Some best scenes in Walk In involve Lee's Chicken and Choi's May. Of the six women who occupy both Tommy's and Chicken's "dual" life, May is the most enamored with the hybrid man. She learns of Tommy's body/soul switching with Chicken and becomes quite attracted to the new man. It doesn't help that May is also affectionate: more than once, she hops on to Chicken for a tight hug or a cat-like brushing up against his body. Danny Lee's character gives a ridiculously orgasmic face only to have to take a quick trip to the bathroom to clean up. "May, we can't have an affair," says Chicken/Tommy. "That's all right," says May. "Although it's my brother's body, I'm in love with the man inside." Despite his oath of premature ejaculation to Chicken, Tommy puts his foot in his mouth later when he promises to Chicken to be more diligent in his pursuit of his attacker: Tommy promises that if Laura touches him, he will prematurely ejaculate, as well. Soon after that promise, Laura warms up to Tommy's new body to Tommy's discontent. The low-brow sexual humor and the usually taboo theme of incest is creatively rendered, due in part to the performances by all of the participants and a well-timed and unique script. I love how Yau and company emphasize seemingly the most unsettling themes of the story by injecting them with the most ridiculous humor.

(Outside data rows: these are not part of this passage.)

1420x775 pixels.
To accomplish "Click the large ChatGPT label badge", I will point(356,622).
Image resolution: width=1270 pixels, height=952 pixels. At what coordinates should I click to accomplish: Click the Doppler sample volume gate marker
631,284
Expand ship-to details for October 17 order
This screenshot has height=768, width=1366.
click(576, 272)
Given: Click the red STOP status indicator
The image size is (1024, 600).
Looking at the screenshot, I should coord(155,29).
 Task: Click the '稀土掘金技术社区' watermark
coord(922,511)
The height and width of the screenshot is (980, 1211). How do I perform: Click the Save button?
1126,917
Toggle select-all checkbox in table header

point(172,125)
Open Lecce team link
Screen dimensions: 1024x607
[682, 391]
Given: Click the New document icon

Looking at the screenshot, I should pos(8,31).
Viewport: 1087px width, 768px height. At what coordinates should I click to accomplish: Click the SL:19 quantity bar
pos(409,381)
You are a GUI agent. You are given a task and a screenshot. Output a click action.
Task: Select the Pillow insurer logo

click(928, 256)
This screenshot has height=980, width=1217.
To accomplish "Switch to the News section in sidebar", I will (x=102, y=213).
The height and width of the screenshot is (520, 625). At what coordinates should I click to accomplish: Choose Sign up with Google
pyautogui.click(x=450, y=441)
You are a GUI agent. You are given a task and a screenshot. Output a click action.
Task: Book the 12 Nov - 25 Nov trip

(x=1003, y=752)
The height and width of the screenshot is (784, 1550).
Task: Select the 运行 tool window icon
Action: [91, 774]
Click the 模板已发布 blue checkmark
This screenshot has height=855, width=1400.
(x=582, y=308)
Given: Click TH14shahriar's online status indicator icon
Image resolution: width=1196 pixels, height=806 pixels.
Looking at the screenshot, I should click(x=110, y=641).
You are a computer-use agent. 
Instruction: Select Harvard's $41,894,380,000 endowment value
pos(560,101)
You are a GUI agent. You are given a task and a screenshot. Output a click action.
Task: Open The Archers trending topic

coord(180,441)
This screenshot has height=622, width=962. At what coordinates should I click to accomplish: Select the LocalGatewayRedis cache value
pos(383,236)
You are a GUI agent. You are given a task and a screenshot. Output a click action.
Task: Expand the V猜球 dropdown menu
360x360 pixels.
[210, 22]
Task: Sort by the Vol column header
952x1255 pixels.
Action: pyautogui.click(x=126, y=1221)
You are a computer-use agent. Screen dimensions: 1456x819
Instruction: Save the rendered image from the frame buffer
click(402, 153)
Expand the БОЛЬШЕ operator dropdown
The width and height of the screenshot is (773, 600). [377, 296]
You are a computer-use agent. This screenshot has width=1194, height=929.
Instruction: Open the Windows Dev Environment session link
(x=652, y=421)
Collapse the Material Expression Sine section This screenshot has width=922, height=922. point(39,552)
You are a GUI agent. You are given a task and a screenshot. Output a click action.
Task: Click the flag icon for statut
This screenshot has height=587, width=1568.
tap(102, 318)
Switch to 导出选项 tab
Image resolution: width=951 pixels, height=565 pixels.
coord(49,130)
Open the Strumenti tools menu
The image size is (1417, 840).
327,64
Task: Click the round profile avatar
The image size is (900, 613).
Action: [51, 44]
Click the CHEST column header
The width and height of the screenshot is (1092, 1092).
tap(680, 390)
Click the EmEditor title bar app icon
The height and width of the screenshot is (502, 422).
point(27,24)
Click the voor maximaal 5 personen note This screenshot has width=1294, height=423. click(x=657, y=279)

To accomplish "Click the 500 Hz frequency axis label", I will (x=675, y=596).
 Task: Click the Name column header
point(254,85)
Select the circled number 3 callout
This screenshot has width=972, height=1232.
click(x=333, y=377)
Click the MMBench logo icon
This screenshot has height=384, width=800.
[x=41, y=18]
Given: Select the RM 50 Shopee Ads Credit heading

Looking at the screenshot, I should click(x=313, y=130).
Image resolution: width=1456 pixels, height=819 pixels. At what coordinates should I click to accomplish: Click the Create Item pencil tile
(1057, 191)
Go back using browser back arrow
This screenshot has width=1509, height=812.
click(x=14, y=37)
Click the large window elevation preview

Tommy does find out the identity of Chicken's assailant, and Yau bookends Walk In with two fantastic action sequences. Herman Yau must have been born with low-budget exploitation in his DNA, because he executes it very well. The shootout at the beginning and the confrontation at the end is rendered with a lot more detail and nuance than expected. The editing is tight; the camerawork is tops; and the on-screen action is amazingly exciting. The final confrontation also involves a very dangerous-looking chase: two double-decker buses through the streets, colliding at times and going against traffic. The stunts are expertly executed, and I wouldn't be surprised if any of the stunt people injured themselves more than once. Often a ninety-minute or so low-budget exploitation movie offers little, yet Yau often offers packed ones. Rarely conservative, Yau goes where his contemporaries do not, and quite often, I'm the one who is rewarded. With Walk In, Yau impresses me again.
1 comment:
Excellent review, Hans. A witch tried to possess me once. What she didn't know, and what nobody told her, is that to be me, you have to be large and in charge. She was neither.